**Problem details**
The answer must consist solely of the lines below starting at the one containing "Viewport: 735px width, 800px height." and ending at the one containing "728x607 pixels.", repeated exactly, with both ends included and all pictures omitted.

**Dataset records**

==============================

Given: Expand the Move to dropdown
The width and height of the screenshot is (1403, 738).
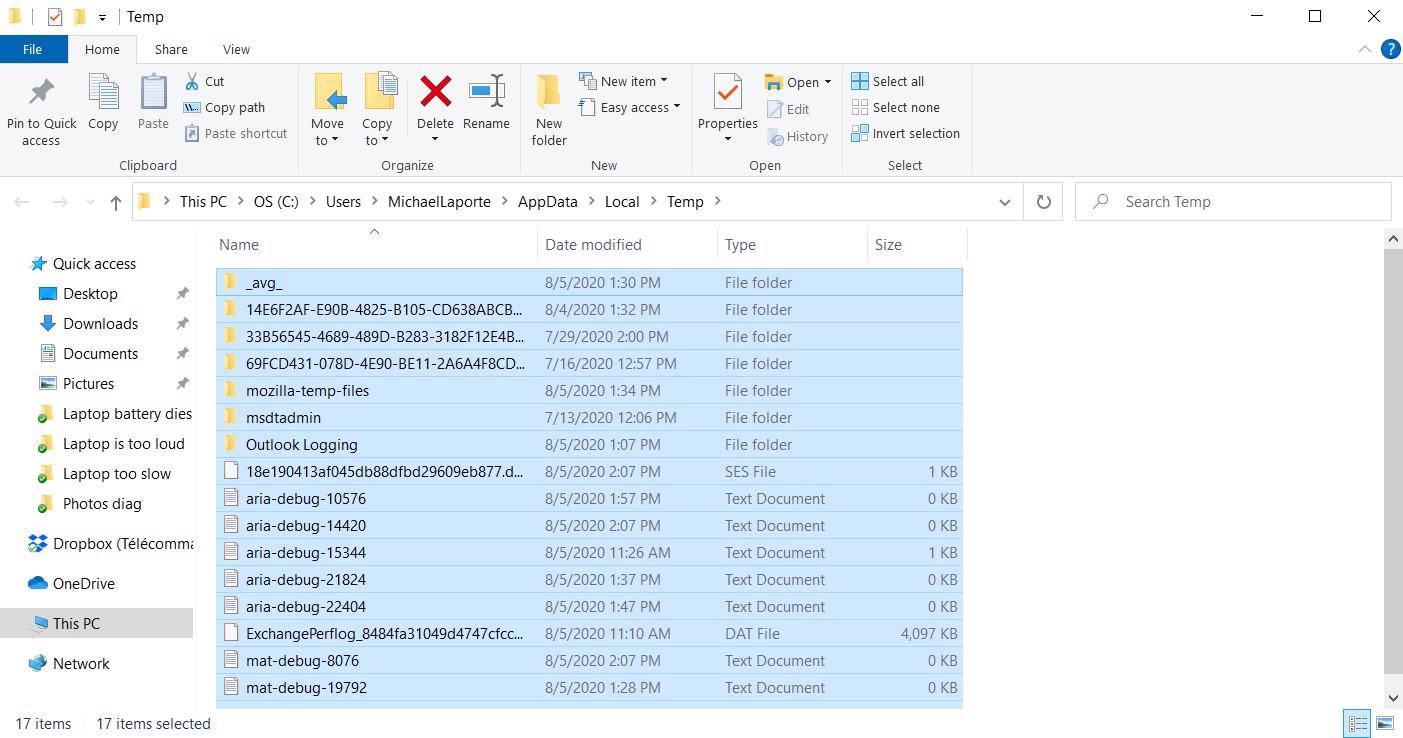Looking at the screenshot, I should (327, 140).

==============================

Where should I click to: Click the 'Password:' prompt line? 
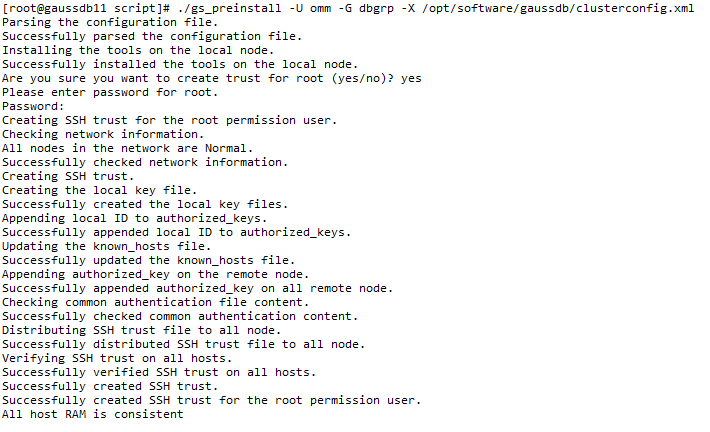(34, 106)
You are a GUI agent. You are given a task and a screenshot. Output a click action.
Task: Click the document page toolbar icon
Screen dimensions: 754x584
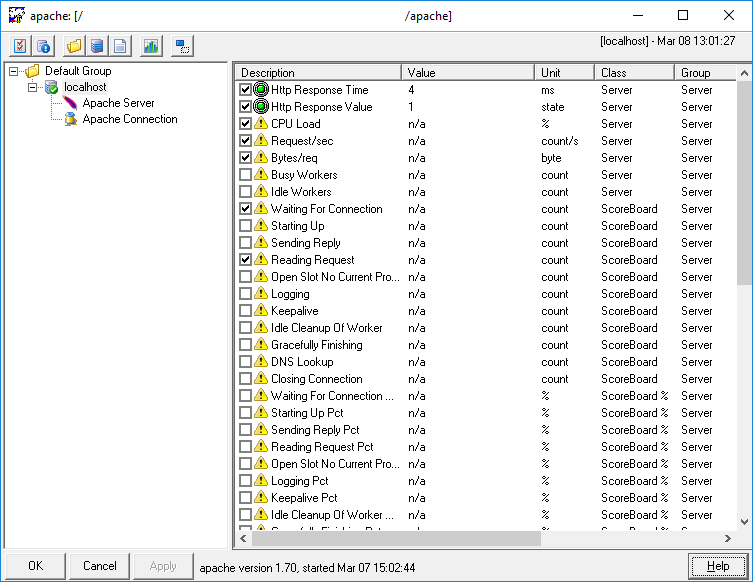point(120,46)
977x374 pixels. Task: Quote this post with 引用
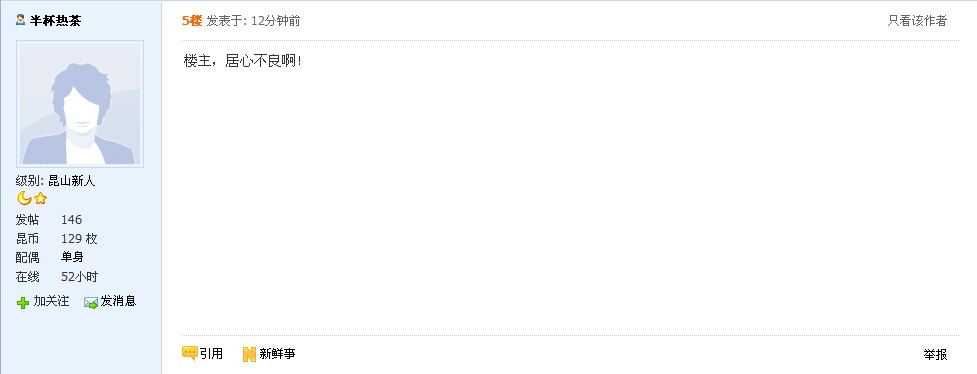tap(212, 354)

==============================

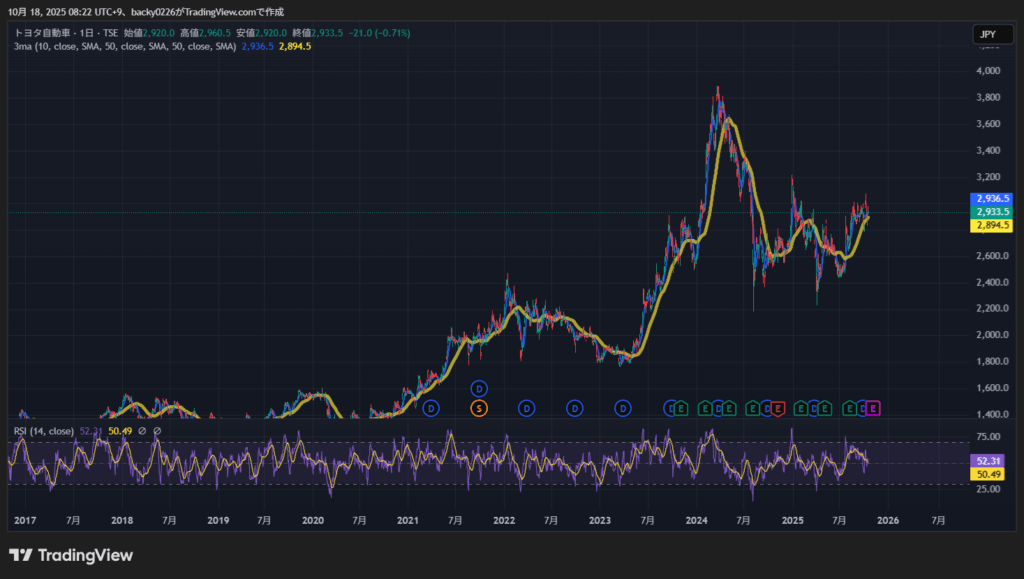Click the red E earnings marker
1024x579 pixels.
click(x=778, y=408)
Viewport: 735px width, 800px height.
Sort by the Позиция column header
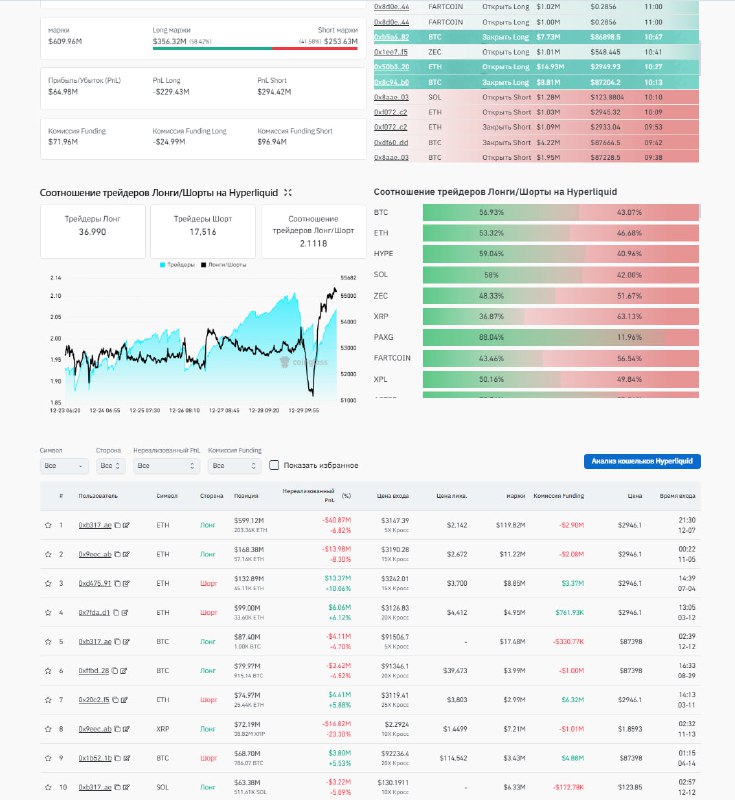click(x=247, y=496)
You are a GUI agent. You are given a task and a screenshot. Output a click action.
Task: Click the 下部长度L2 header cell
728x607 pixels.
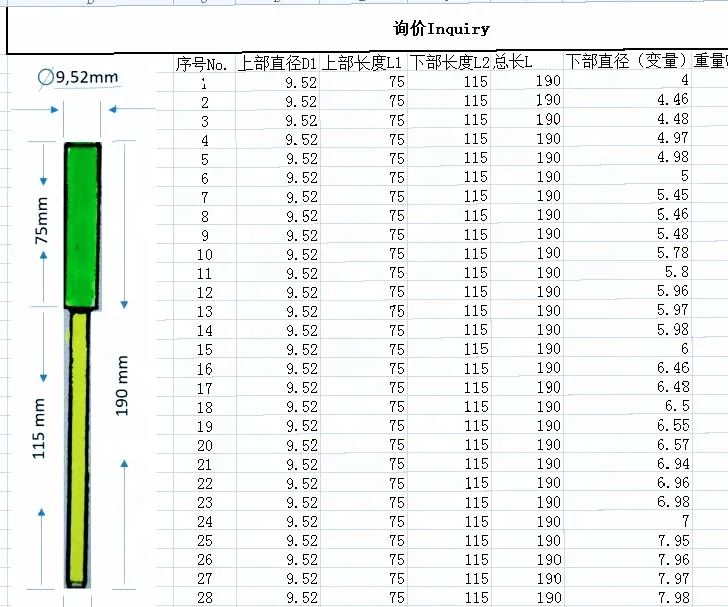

==============================

**Finished task**
Viewport: 735px width, 800px height.
Sort by the Позиция column header
click(x=247, y=496)
You are a GUI agent. You are given a task and a screenshot. Output a click action.
Task: Click the 下部长度L2 header cell
728x607 pixels.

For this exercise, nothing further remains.